To merge these databases we can use ogr2ogr
.
# delete agricultural classes from the N database
ogr2ogr -f "SQLite" -sql "SELECT * FROM output WHERE code != 1" -nln output temp_no_crop.sqlite run_2019/learningSamples/Samples_region_1_seed0_learn.sqlite
# in the N-1 database, select only agricultural samples
ogr2ogr -f "SQLite" -sql "SELECT * FROM output WHERE code = 1" -nln output temp_only_crop.sqlite run_2018/learningSamples/Samples_region_1_seed0_learn.sqlite
# merge de two temporary database
ogr2ogr -f "SQLite" merge.sqlite temp_no_crop.sqlite
ogr2ogr -f "SQLite" merge.sqlite temp_only_crop.sqlite -append -update
# replace the original database
mv merge.sqlite run_2019/learningSamples/Samples_region_1_seed0_learn.sqlite
Then you need to restart iota2 from the learning step (which will use the newly created Samples_region_1_seed0_learn.sqlite file) to the last step.

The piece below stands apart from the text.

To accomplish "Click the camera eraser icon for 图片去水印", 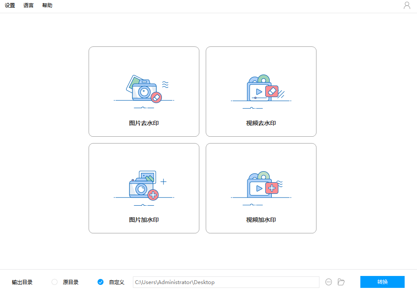I will tap(144, 90).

2. Extract the location of agricultural classes
We will now use the previously generated classification to extract the location of the classes of interest.
To do this, we can use a python script like the one below, where extract_class_location
is the main function.
In this example the selection is done randomly and limited by a maximum number of samples, users can adapt this script according to their needs.
import random
import numpy as np
import rasterio
from osgeo import ogr, osr
from rasterio.transform import Affine
def load_raster(raster_path: str) -> tuple[np.ndarray, Affine, str]:
"""
Load raster data from a given file path.
Parameters
----------
raster_path : str
Path to the raster file.
Returns
-------
tuple[np.ndarray, Affine, str]
A tuple containing the raster data as a NumPy array, the affine transform, and the coordinate reference system (CRS) in WKT format.
"""
with rasterio.open(raster_path) as src:
raster_data = src.read(1)
transform = src.transform
crs = src.crs.wkt
return raster_data, transform, crs
def find_pixel_indices(
raster_data: np.ndarray, value: int = 2
) -> list[tuple[int, int]]:
"""
Find the indices of pixels with a specified value in the raster data.
Parameters
----------
raster_data : np.ndarray
The raster data array.
value : int, optional
The pixel value to search for (default is 2).
Returns
-------
list[tuple[int, int]]
A list of tuples containing the row and column indices of the pixels with the specified value.
"""
rows, cols = np.where(raster_data == value)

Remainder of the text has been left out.